The lines from the one containing "Viewport: 1280px width, 773px" to the end of the entries, both included, are what you need to transcribe exactly, without pictures and without anything else.
*** Material to process Section Begins ***
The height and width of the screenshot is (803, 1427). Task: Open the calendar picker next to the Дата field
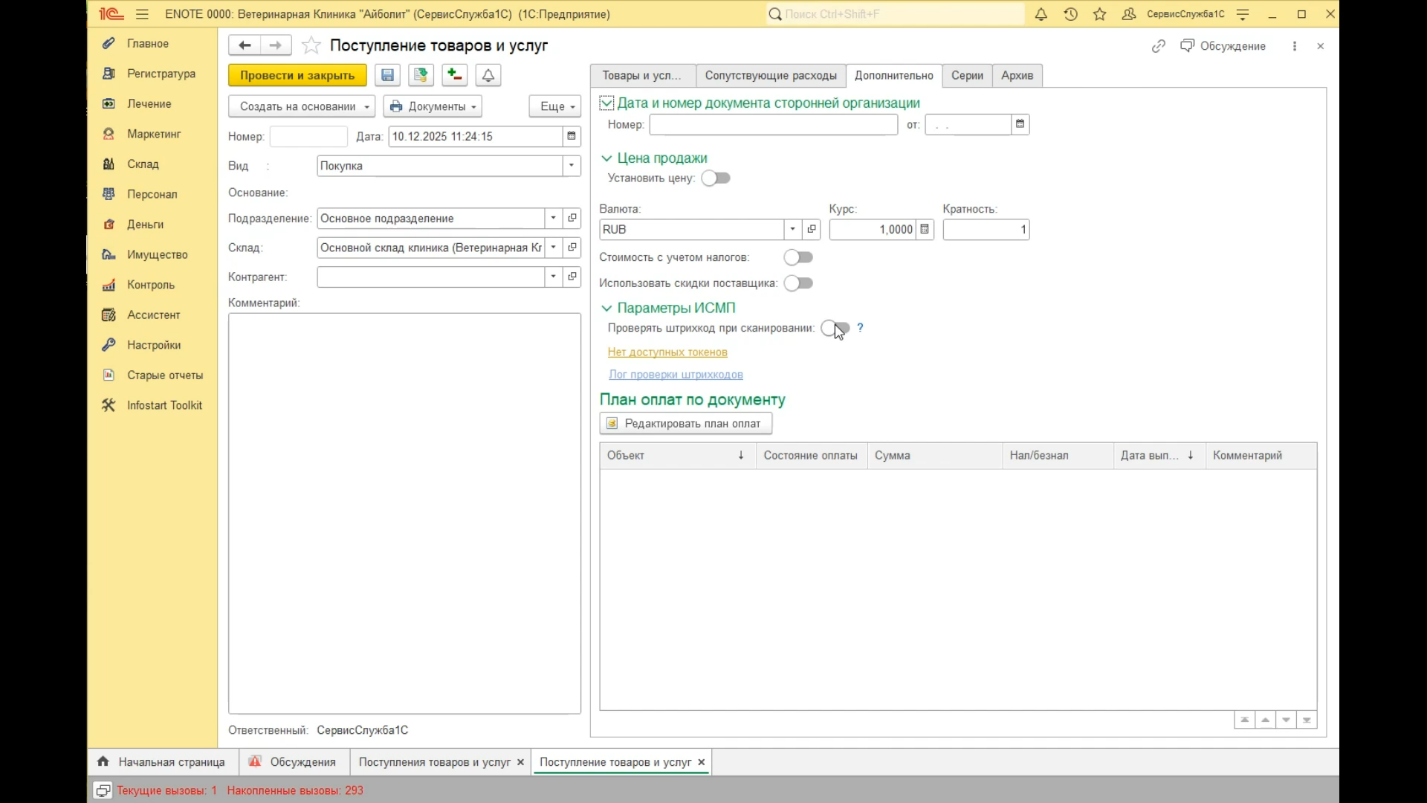pos(571,136)
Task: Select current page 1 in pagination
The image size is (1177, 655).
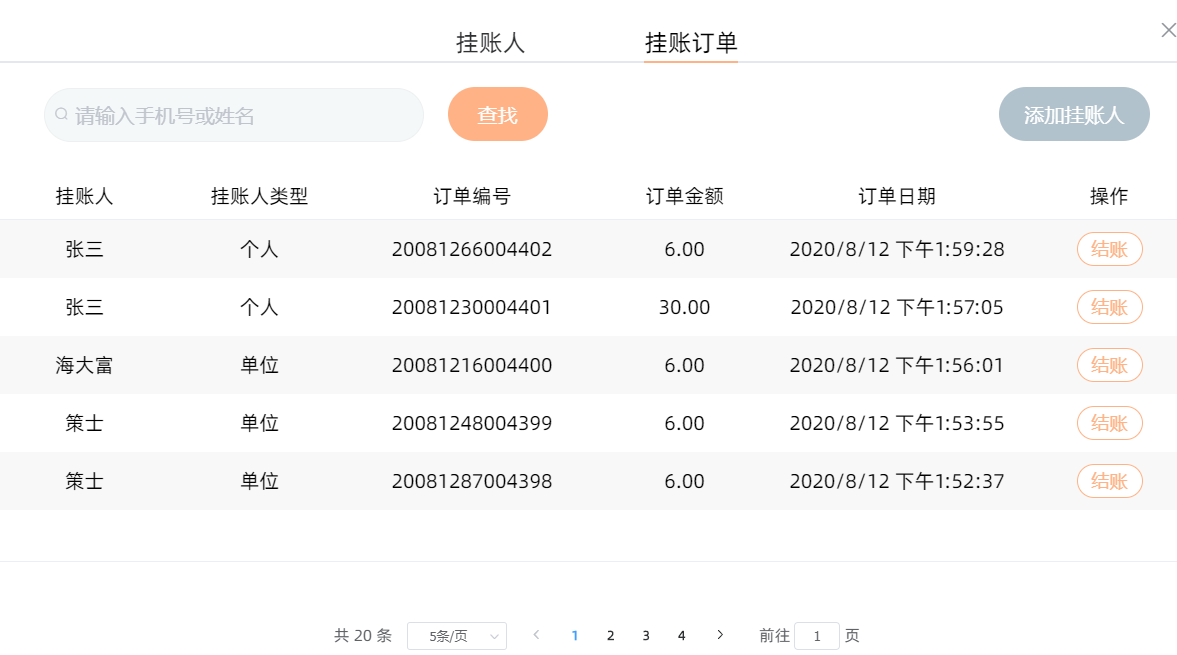Action: click(x=575, y=635)
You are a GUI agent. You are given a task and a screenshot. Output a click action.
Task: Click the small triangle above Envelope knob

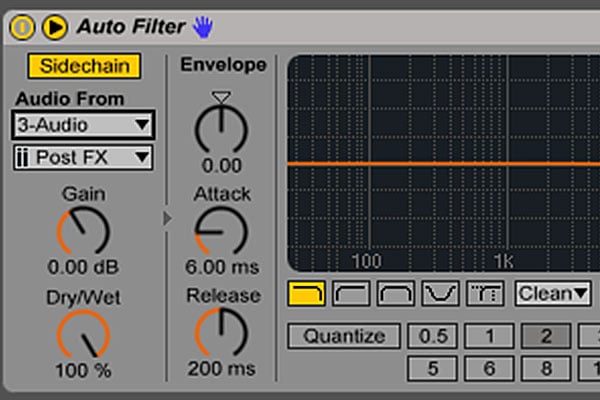(x=222, y=97)
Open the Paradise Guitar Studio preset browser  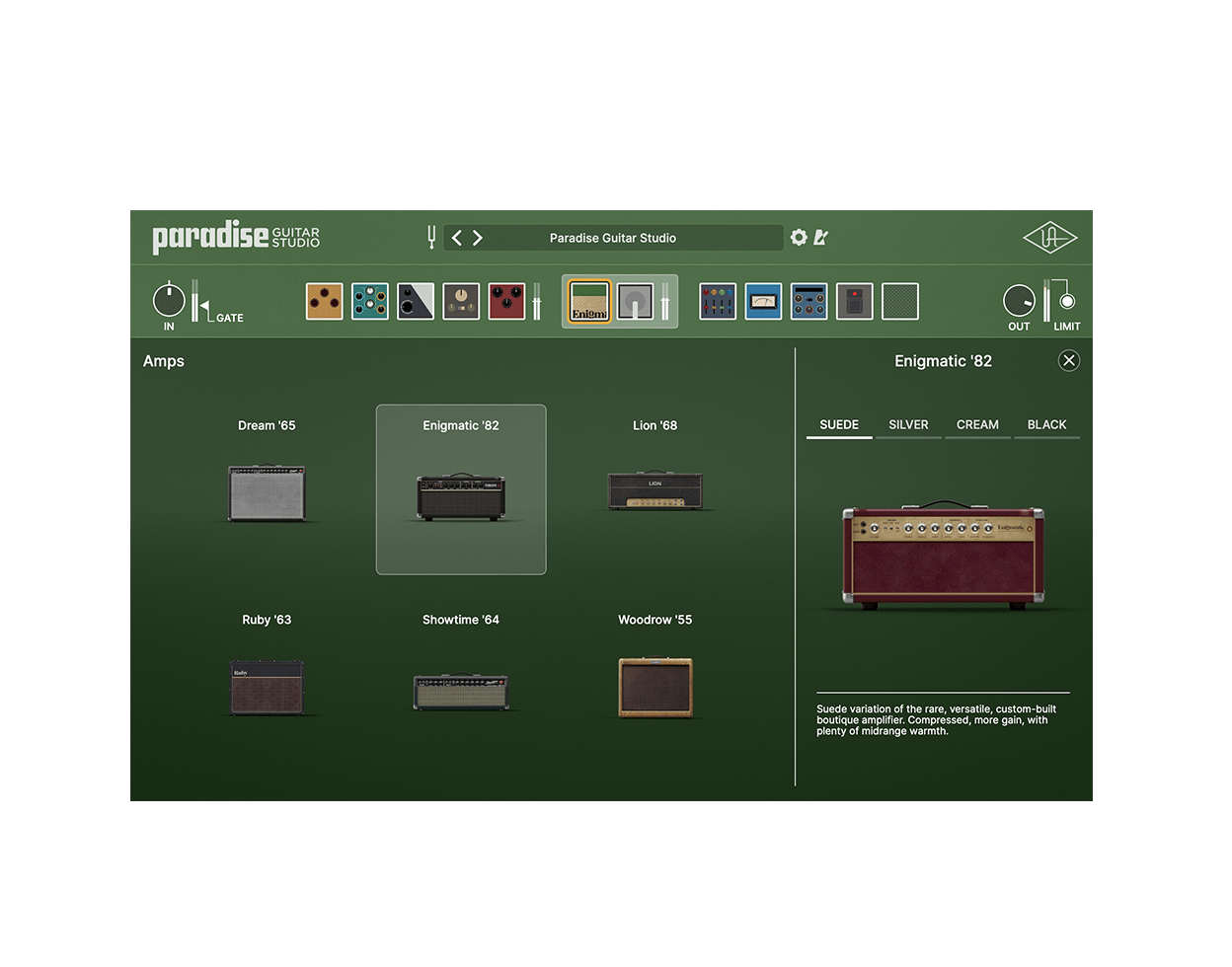[614, 237]
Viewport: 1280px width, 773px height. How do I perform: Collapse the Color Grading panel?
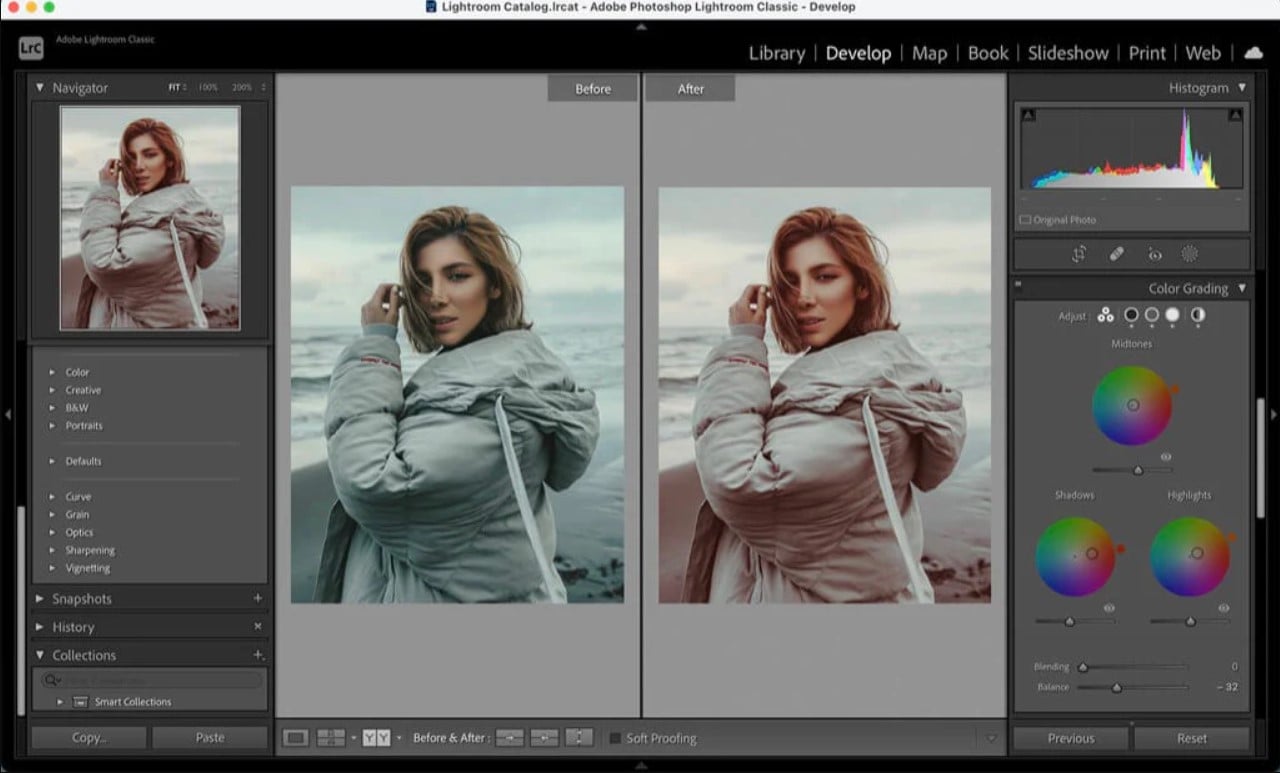click(1242, 288)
*** Material to process Section Ends ***
→ Answer
Viewport: 1280px width, 773px height. How do I perform: Collapse the Color Grading panel?
click(1242, 288)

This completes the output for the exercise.